A rutabaga hypocotyl in the ground

Beets, however, are built from concentric rings of vascular tissue (xylem and phloem) and storage tissue (parenchyma), which is visible when the beet is cut in cross section. This ring structure is unique to the taxonomic order Caryopyllales, of which beets are a member. And as Katherine notes in her excellent beet post, the vibrant colors and earthy smell of beets are also unique. The former is due to betalain pigments, which are also unique to the Caryophyllales and distinct from the anthocyanin pigments present in all the other vegetables in our list (see our pigments post for a quick rundown of the most common pigments). The earthy smell is from a compound called geosmin. Beet is the only plant known to make it, and nobody knows why. Geosmin us usually produced by microbes in the soil and is liberated after rain to create that marvelous fresh smell after a storm.

chiogga beets show concentric vascular rings in dramatic fashion

Indidentally, our hypocotyl root vegetables here are all varieties, or subspecies, of species that also produce familiar leafy vegetables: rutabagas and the Russian or Siberian kales; turnips and Napa cabbages and mizuna; beets and Swiss chard; celery root and celery stalks or seeds. In each of these cases the variety produced for leaves has a much less pronounced hypocotyl than the variety produced as a root vegetable. Similarly, while the leaves on our hypocotyl root vegetables are all edible, they will be smaller and tougher than those on the varieties that have been bred for leaves. 

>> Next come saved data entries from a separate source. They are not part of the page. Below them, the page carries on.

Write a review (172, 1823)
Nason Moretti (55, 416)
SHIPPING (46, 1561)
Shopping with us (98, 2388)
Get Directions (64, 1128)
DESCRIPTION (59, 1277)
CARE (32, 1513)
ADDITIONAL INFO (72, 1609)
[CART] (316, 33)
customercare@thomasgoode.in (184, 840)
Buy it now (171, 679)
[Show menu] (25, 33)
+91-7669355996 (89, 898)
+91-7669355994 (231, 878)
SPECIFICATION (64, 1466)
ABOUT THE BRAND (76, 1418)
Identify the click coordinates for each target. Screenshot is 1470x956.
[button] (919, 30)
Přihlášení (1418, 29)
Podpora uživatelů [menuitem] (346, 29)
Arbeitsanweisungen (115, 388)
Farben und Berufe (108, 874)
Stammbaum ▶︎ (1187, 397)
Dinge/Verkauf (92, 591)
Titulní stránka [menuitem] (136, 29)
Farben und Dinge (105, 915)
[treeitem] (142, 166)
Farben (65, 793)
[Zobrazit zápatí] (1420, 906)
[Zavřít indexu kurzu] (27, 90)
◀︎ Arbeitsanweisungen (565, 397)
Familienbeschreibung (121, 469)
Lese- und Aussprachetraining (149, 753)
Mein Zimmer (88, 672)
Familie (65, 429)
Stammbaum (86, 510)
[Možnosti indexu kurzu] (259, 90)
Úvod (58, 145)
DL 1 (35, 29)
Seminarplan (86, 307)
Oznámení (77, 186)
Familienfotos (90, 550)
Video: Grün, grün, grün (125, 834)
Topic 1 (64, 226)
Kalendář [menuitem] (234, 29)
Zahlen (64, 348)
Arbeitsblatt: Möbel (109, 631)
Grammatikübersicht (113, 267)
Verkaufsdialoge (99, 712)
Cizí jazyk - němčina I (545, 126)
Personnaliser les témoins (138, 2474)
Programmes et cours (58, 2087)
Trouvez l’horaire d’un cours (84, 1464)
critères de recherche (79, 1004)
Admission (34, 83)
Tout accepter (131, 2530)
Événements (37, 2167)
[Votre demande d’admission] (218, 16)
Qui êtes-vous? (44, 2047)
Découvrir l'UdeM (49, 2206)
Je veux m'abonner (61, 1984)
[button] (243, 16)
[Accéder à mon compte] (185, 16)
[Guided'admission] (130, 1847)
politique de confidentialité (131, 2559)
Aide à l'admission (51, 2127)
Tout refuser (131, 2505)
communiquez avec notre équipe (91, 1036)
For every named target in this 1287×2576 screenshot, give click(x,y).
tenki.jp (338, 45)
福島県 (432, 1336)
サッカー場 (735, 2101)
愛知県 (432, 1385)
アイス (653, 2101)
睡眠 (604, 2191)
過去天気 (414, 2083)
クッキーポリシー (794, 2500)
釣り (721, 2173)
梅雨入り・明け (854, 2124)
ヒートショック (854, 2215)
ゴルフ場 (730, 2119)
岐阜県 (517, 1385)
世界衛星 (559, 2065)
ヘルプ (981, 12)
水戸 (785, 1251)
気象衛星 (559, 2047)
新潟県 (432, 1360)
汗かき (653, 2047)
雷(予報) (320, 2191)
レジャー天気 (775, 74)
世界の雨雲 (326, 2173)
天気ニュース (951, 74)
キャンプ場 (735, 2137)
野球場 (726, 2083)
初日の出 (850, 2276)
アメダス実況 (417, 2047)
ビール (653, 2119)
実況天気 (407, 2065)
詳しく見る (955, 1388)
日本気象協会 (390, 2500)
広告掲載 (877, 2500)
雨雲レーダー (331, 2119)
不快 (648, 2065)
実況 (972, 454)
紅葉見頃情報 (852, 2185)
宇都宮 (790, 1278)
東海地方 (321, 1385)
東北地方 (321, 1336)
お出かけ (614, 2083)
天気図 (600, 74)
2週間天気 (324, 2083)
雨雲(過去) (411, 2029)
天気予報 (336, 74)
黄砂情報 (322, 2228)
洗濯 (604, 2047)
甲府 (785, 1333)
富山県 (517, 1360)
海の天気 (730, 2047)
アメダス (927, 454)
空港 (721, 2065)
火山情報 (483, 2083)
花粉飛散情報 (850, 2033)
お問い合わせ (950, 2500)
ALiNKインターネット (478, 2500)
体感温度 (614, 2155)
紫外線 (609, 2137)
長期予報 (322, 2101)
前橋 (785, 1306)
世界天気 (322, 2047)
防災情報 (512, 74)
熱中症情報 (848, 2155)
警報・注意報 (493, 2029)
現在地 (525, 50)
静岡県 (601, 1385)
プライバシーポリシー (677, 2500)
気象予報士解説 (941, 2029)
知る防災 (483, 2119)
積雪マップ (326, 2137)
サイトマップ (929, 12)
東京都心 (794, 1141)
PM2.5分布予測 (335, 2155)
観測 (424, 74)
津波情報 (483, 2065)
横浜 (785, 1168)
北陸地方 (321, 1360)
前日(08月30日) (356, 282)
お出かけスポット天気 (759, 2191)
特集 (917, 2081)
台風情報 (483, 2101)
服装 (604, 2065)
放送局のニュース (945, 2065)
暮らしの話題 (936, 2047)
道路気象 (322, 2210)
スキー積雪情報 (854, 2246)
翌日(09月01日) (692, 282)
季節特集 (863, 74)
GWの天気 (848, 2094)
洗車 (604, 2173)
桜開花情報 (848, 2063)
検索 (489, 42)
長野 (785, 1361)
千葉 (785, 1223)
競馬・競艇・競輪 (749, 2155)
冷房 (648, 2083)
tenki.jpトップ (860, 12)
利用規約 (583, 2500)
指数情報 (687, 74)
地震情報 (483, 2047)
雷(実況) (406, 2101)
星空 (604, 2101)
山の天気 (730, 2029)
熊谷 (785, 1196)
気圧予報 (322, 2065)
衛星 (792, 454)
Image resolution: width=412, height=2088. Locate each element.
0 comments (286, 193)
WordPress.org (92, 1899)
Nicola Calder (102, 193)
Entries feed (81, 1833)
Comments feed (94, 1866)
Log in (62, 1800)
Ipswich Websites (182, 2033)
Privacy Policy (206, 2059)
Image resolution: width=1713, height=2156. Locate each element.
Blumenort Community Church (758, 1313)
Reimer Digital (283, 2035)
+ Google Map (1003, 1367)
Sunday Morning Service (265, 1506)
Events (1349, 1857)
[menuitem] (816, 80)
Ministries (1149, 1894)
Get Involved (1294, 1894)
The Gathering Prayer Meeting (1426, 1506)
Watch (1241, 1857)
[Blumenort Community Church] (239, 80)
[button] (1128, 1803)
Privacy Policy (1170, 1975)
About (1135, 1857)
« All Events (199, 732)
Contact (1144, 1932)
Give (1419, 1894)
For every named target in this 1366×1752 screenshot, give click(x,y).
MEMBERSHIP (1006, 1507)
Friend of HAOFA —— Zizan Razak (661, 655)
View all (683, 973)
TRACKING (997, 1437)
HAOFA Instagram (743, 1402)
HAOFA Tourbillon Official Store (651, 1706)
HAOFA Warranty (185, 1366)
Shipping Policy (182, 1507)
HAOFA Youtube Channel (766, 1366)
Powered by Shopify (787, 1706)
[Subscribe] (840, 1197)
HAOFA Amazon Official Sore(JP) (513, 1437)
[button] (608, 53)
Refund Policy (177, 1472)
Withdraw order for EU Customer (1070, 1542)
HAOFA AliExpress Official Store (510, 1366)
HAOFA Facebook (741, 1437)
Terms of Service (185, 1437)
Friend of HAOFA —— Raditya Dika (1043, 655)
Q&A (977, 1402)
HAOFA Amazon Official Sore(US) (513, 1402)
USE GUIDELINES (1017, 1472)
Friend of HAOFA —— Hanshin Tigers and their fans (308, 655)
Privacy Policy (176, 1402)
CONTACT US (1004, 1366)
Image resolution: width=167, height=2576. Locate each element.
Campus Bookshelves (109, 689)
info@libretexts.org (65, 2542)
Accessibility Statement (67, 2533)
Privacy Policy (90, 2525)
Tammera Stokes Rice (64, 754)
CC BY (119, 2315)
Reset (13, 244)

Bulbs: onion, garlic, shallots, leek

red onion bulbs growing in a planter box

Onions, shallots, garlic and other alliums might be the most famous “root vegetables” of all, but their delicious parts are constructed entirely of swollen modified leaves. The papery tunicate covering surrounding the fleshy leaf bases are also constructed out of modified leaves, all arising from the basal plate (true compressed stem) that interfaces with the spindly roots on the bottom. The fleshy part of each garlic clove is a single fat modified leaf. Inside each garlic clove or onion bulb is an apical bud that will send up new leaves and flowering shoots. Everyone who has had onions and garlic sprout on them can observe this. You can of course plant these sprouting bulbs in the soil to make a new plant. A leek is a bit intermediate between a true bulb and a big herb. They call the lower white region of overlapping succulent leaf bases a “pseudobulb,” a nod to the messy continuous nature of biology and the difficulty with labels.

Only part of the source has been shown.